TO DO:
Copy every line below. Do not alter any of them.
═════ EXERCISE MATERIAL ═════
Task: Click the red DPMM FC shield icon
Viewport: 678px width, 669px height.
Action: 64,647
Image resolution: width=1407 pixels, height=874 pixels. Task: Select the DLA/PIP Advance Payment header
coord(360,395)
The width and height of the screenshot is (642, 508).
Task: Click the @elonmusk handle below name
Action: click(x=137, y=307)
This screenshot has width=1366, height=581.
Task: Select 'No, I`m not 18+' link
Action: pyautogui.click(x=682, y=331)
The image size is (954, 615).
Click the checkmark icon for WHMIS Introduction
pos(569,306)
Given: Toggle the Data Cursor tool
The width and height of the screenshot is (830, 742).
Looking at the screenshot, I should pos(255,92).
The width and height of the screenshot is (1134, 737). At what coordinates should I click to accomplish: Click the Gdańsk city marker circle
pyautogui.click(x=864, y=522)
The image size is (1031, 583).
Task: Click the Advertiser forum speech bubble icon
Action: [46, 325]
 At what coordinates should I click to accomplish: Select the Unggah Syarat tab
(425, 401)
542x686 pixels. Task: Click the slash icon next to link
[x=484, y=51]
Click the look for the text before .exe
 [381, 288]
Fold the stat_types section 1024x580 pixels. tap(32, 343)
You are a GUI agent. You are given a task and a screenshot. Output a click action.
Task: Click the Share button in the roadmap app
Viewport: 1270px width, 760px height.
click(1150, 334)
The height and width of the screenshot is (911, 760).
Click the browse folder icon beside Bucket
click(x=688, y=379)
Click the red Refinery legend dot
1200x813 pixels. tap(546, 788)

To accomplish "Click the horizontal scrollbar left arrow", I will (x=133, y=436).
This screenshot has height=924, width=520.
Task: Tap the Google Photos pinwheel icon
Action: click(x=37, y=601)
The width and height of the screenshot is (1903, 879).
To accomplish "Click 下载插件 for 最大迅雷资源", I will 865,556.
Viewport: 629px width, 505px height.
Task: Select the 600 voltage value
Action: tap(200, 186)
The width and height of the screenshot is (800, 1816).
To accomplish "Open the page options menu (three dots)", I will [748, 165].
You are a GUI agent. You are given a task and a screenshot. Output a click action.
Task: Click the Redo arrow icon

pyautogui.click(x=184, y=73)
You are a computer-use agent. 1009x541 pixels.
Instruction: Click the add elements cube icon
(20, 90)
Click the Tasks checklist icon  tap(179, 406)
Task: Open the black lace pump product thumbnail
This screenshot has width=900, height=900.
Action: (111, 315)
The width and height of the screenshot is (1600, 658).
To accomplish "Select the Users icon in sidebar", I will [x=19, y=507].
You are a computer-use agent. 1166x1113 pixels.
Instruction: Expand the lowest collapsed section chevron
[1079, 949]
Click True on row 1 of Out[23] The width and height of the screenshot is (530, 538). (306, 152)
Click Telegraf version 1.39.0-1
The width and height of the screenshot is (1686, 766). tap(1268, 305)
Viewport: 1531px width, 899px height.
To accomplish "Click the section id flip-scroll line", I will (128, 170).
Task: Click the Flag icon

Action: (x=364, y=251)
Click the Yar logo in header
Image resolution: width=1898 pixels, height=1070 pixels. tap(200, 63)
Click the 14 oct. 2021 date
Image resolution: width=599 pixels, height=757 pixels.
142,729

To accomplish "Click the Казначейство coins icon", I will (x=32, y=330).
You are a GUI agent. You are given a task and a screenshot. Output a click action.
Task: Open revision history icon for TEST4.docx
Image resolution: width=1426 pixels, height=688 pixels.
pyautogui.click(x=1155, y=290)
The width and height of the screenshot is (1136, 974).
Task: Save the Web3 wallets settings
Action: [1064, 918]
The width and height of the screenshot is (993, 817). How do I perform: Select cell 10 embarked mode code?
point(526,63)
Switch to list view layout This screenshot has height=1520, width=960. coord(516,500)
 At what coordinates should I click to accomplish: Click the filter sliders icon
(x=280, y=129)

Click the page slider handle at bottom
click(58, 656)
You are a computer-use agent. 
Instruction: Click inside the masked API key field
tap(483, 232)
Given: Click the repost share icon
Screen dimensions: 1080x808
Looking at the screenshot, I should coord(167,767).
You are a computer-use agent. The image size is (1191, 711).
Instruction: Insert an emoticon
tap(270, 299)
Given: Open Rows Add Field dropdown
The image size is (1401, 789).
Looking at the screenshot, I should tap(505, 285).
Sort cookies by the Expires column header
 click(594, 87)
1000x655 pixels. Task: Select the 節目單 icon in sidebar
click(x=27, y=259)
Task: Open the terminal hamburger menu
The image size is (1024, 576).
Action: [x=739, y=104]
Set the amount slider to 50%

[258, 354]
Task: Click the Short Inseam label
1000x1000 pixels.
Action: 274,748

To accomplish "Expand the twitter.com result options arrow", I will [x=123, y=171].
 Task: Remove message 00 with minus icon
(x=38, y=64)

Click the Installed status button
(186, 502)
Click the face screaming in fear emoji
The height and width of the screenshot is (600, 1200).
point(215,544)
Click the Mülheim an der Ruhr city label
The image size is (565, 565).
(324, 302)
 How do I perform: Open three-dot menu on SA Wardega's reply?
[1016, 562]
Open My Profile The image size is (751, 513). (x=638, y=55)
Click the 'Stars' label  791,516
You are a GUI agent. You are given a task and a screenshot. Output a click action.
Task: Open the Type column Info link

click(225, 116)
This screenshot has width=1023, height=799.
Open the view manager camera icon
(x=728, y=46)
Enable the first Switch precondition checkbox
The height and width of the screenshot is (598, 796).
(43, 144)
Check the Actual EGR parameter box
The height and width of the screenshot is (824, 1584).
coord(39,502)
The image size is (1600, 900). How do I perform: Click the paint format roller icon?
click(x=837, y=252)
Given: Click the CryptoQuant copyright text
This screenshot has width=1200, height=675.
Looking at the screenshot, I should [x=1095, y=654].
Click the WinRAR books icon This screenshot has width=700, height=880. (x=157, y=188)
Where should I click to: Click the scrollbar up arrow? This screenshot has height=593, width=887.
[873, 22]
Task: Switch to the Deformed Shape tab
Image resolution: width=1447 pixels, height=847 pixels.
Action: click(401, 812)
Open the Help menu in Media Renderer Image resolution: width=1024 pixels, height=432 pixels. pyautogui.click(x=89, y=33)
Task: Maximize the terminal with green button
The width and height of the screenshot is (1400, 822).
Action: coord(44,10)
═════
OUTPUT:
Task: Click the red DPMM FC shield icon
Viewport: 678px width, 669px height.
Action: 64,647
Image resolution: width=1407 pixels, height=874 pixels. Task: Select the DLA/PIP Advance Payment header
coord(360,395)
The width and height of the screenshot is (642, 508).
Task: Click the @elonmusk handle below name
Action: click(x=137, y=307)
This screenshot has width=1366, height=581.
Task: Select 'No, I`m not 18+' link
Action: pyautogui.click(x=682, y=331)
The image size is (954, 615).
Click the checkmark icon for WHMIS Introduction
pos(569,306)
Given: Toggle the Data Cursor tool
The width and height of the screenshot is (830, 742).
Looking at the screenshot, I should pos(255,92).
The width and height of the screenshot is (1134, 737). At what coordinates should I click to accomplish: Click the Gdańsk city marker circle
pyautogui.click(x=864, y=522)
The image size is (1031, 583).
Task: Click the Advertiser forum speech bubble icon
Action: [46, 325]
 At what coordinates should I click to accomplish: Select the Unggah Syarat tab
(425, 401)
542x686 pixels. Task: Click the slash icon next to link
[x=484, y=51]
Click the look for the text before .exe
 [381, 288]
Fold the stat_types section 1024x580 pixels. tap(32, 343)
You are a GUI agent. You are given a task and a screenshot. Output a click action.
Task: Click the Share button in the roadmap app
Viewport: 1270px width, 760px height.
click(1150, 334)
The height and width of the screenshot is (911, 760).
Click the browse folder icon beside Bucket
click(x=688, y=379)
Click the red Refinery legend dot
1200x813 pixels. tap(546, 788)

To accomplish "Click the horizontal scrollbar left arrow", I will (x=133, y=436).
This screenshot has height=924, width=520.
Task: Tap the Google Photos pinwheel icon
Action: click(x=37, y=601)
The width and height of the screenshot is (1903, 879).
To accomplish "Click 下载插件 for 最大迅雷资源", I will 865,556.
Viewport: 629px width, 505px height.
Task: Select the 600 voltage value
Action: tap(200, 186)
The width and height of the screenshot is (800, 1816).
To accomplish "Open the page options menu (three dots)", I will [748, 165].
You are a GUI agent. You are given a task and a screenshot. Output a click action.
Task: Click the Redo arrow icon

pyautogui.click(x=184, y=73)
You are a computer-use agent. 1009x541 pixels.
Instruction: Click the add elements cube icon
(20, 90)
Click the Tasks checklist icon  tap(179, 406)
Task: Open the black lace pump product thumbnail
This screenshot has width=900, height=900.
Action: (111, 315)
The width and height of the screenshot is (1600, 658).
To accomplish "Select the Users icon in sidebar", I will [x=19, y=507].
You are a computer-use agent. 1166x1113 pixels.
Instruction: Expand the lowest collapsed section chevron
[1079, 949]
Click True on row 1 of Out[23] The width and height of the screenshot is (530, 538). (306, 152)
Click Telegraf version 1.39.0-1
The width and height of the screenshot is (1686, 766). tap(1268, 305)
Viewport: 1531px width, 899px height.
To accomplish "Click the section id flip-scroll line", I will (128, 170).
Task: Click the Flag icon

Action: (x=364, y=251)
Click the Yar logo in header
Image resolution: width=1898 pixels, height=1070 pixels. tap(200, 63)
Click the 14 oct. 2021 date
Image resolution: width=599 pixels, height=757 pixels.
142,729

To accomplish "Click the Казначейство coins icon", I will (x=32, y=330).
You are a GUI agent. You are given a task and a screenshot. Output a click action.
Task: Open revision history icon for TEST4.docx
Image resolution: width=1426 pixels, height=688 pixels.
pyautogui.click(x=1155, y=290)
The width and height of the screenshot is (1136, 974).
Task: Save the Web3 wallets settings
Action: [1064, 918]
The width and height of the screenshot is (993, 817). How do I perform: Select cell 10 embarked mode code?
point(526,63)
Switch to list view layout This screenshot has height=1520, width=960. coord(516,500)
 At what coordinates should I click to accomplish: Click the filter sliders icon
(x=280, y=129)

Click the page slider handle at bottom
click(58, 656)
You are a computer-use agent. 
Instruction: Click inside the masked API key field
tap(483, 232)
Given: Click the repost share icon
Screen dimensions: 1080x808
Looking at the screenshot, I should coord(167,767).
You are a computer-use agent. The image size is (1191, 711).
Instruction: Insert an emoticon
tap(270, 299)
Given: Open Rows Add Field dropdown
The image size is (1401, 789).
Looking at the screenshot, I should tap(505, 285).
Sort cookies by the Expires column header
 click(594, 87)
1000x655 pixels. Task: Select the 節目單 icon in sidebar
click(x=27, y=259)
Task: Open the terminal hamburger menu
The image size is (1024, 576).
Action: [x=739, y=104]
Set the amount slider to 50%

[258, 354]
Task: Click the Short Inseam label
1000x1000 pixels.
Action: 274,748

To accomplish "Expand the twitter.com result options arrow", I will [x=123, y=171].
 Task: Remove message 00 with minus icon
(x=38, y=64)

Click the Installed status button
(186, 502)
Click the face screaming in fear emoji
The height and width of the screenshot is (600, 1200).
point(215,544)
Click the Mülheim an der Ruhr city label
The image size is (565, 565).
(324, 302)
 How do I perform: Open three-dot menu on SA Wardega's reply?
[1016, 562]
Open My Profile The image size is (751, 513). (x=638, y=55)
Click the 'Stars' label  791,516
You are a GUI agent. You are given a task and a screenshot. Output a click action.
Task: Open the Type column Info link

click(225, 116)
This screenshot has width=1023, height=799.
Open the view manager camera icon
(x=728, y=46)
Enable the first Switch precondition checkbox
The height and width of the screenshot is (598, 796).
(43, 144)
Check the Actual EGR parameter box
The height and width of the screenshot is (824, 1584).
coord(39,502)
The image size is (1600, 900). How do I perform: Click the paint format roller icon?
click(x=837, y=252)
Given: Click the CryptoQuant copyright text
This screenshot has width=1200, height=675.
Looking at the screenshot, I should [x=1095, y=654].
Click the WinRAR books icon This screenshot has width=700, height=880. (x=157, y=188)
Where should I click to: Click the scrollbar up arrow? This screenshot has height=593, width=887.
[873, 22]
Task: Switch to the Deformed Shape tab
Image resolution: width=1447 pixels, height=847 pixels.
Action: click(401, 812)
Open the Help menu in Media Renderer Image resolution: width=1024 pixels, height=432 pixels. pyautogui.click(x=89, y=33)
Task: Maximize the terminal with green button
The width and height of the screenshot is (1400, 822).
Action: coord(44,10)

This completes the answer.